- _Source extract_

[Start of section]

My first boyfriend was British.
His name was Stuart and he was seven-years-old.
So was I.
You see, when I was four, my mom (28) and dad (31) were called in to meet with one of the general authorities of our church. They asked them if they would be willing to leave their business and political ambitions (my dad had stars in his eyes to run for the senate) to go serve for three years as mission presidents in the England, London South mission, taking care of 200+ young missionaries.
We packed up and left, and from there, the love story with Stuart began.
Ok I kid about that, I don’t remember a whole lot about Stuart except that from the looks of that picture I sure must have liked him a bunch. And that he had a twin sister named Alison who I hung out with partly because she was nice, but mostly because it meant I got to hang with Stuart too.
I cannot comprehend in my wildest dreams how scary that mission call must have been for my parents. They had four young children and had never before traveled outside of the United States. But they are adventure seekers at heart, so I’m sure that all that trepidation must have been mixed somehow with sheer adrenaline-rushing excitement. If they wanted adventure, this was it.

[End of section]

- _Data below_

[Start of section]

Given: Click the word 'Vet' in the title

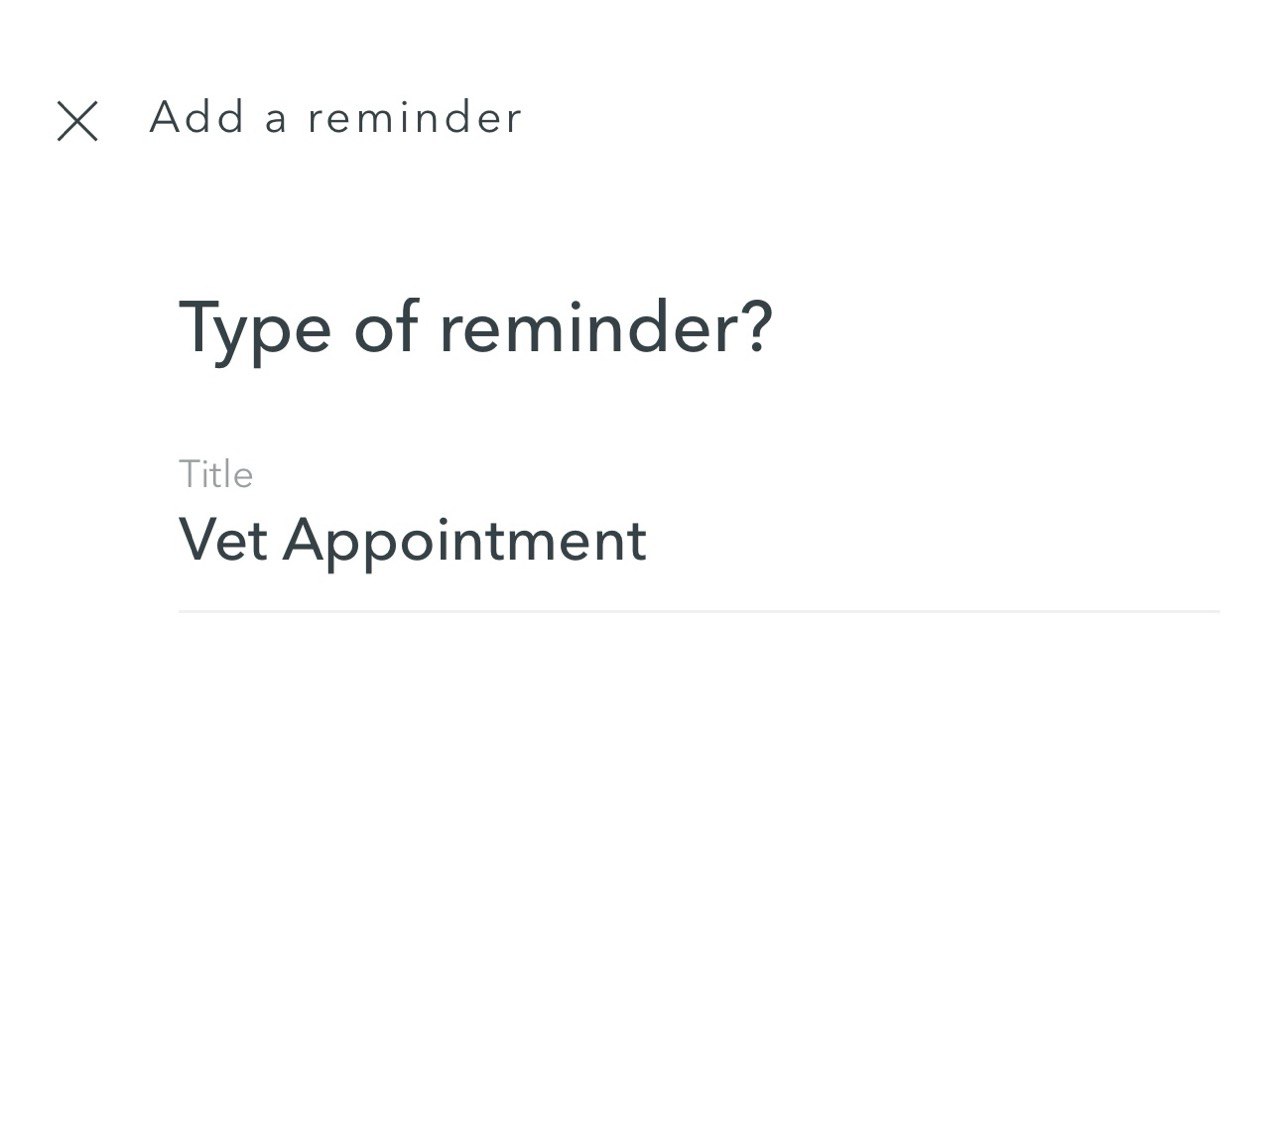Looking at the screenshot, I should click(x=222, y=541).
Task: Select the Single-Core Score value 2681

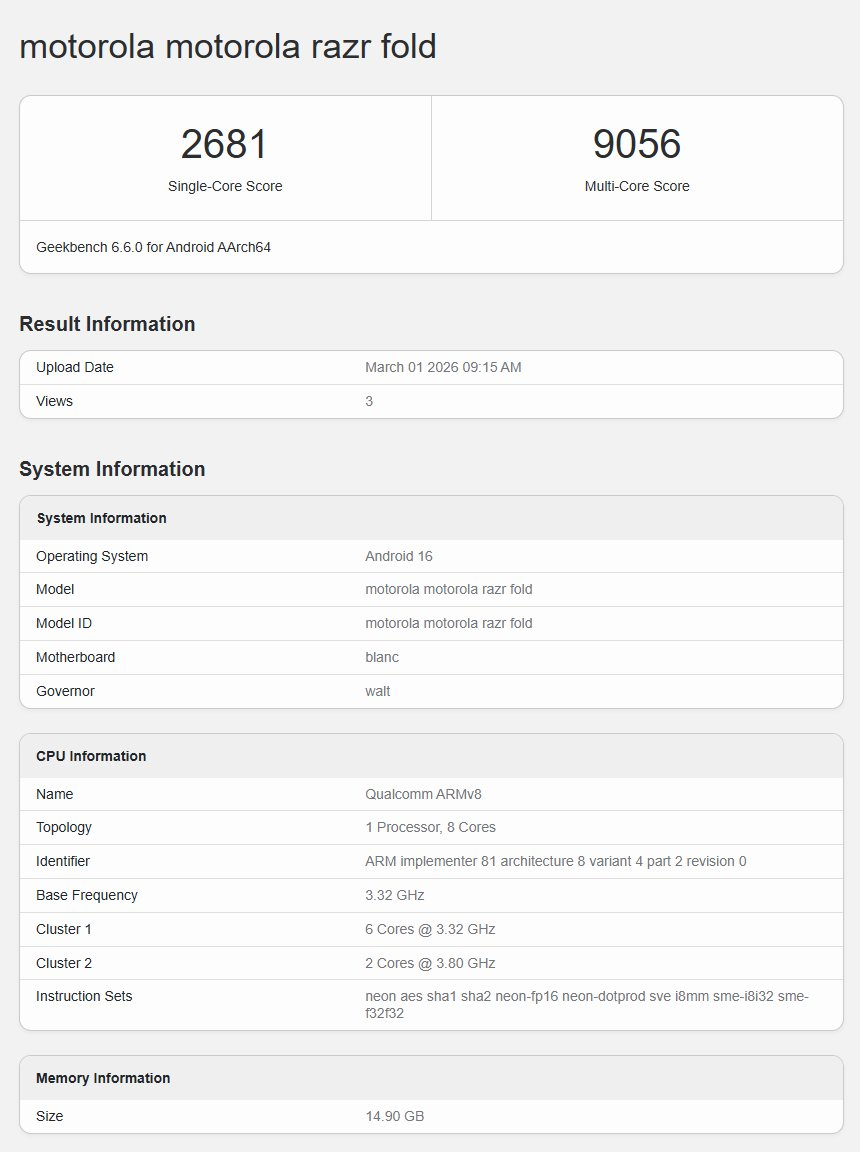Action: [x=226, y=143]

[End of section]

- _Required actions_
• a. Copy the part of the London mission passage that opens with the words containing "His name was" and closes with "200+ young missionaries.".
• b. In the London mission passage, what was the name of Stuart's twin sister?
• c. According to the London mission passage, why is the narrator sure the parents' trepidation about the mission call was mixed with excitement?
This material has no connection to the London mission passage.

- _Answers provided_
• a.
His name was Stuart and he was seven-years-old.
So was I.
You see, when I was four, my mom (28) and dad (31) were called in to meet with one of the general authorities of our church. They asked them if they would be willing to leave their business and political ambitions (my dad had stars in his eyes to run for the senate) to go serve for three years as mission presidents in the England, London South mission, taking care of 200+ young missionaries.

• b. Alison.

• c. The parents are adventure seekers at heart. So the narrator is sure their fear was mixed with adrenaline-rushing excitement, because the mission was the adventure they wanted.